● Elenco dei compiti
1 - Riassumi in due frasi il segmento del documento.
2 - Ricopia alla lettera il segmento del documento da "Per padre Henryk, il" a "dice il missionario.".

● Segmento del documento
***

Per padre Henryk, il carcere è “un ospedale speciale”. C’è chi è schiacciato a livello mentale, psicologico e morale, senza formazione, perché spesso non è andato neanche a scuola. “Servono sforzo e tempo per ottenere qualsiasi frutto, ma in cielo la gioia per un peccatore che si converte è superiore a quella per un giusto”, dice il missionario.

Il sacerdote ha parlato ad ACS di un recluso che è già stato rimesso in libertà e ha iniziato una nuova vita. “Jean è stato in prigione per aver venduto la carne di bestie rubate”.

***

● Dati forniti
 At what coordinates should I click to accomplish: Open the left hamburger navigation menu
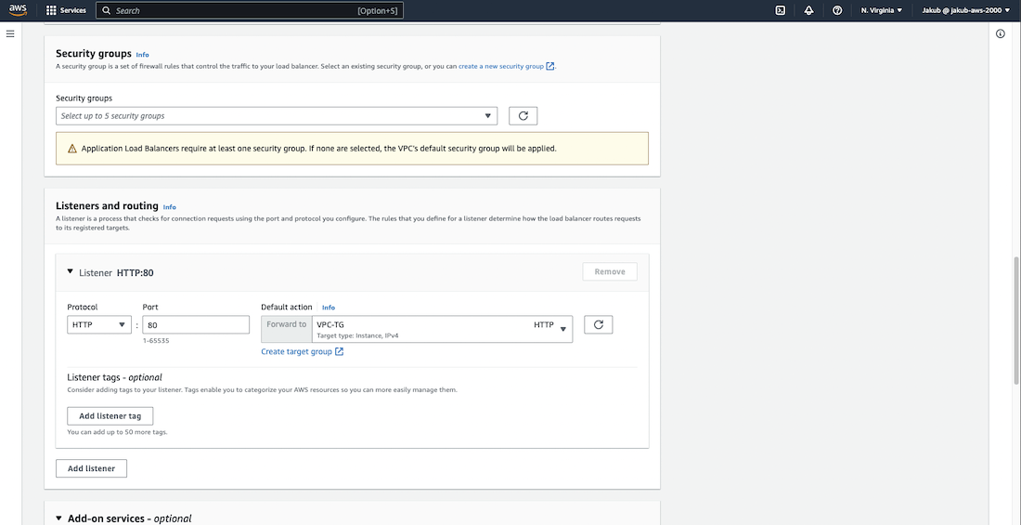click(10, 33)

***

● Risposte ai compiti
1 - Per padre Henryk il carcere è "un ospedale speciale", dove c'è chi è schiacciato a livello mentale, psicologico e morale e spesso non è andato neanche a scuola. Il sacerdote ha raccontato ad ACS di Jean, un recluso che era in prigione per aver venduto la carne di bestie rubate e che è già stato rimesso in libertà e ha iniziato una nuova vita.

2 -
Per padre Henryk, il carcere è “un ospedale speciale”. C’è chi è schiacciato a livello mentale, psicologico e morale, senza formazione, perché spesso non è andato neanche a scuola. “Servono sforzo e tempo per ottenere qualsiasi frutto, ma in cielo la gioia per un peccatore che si converte è superiore a quella per un giusto”, dice il missionario.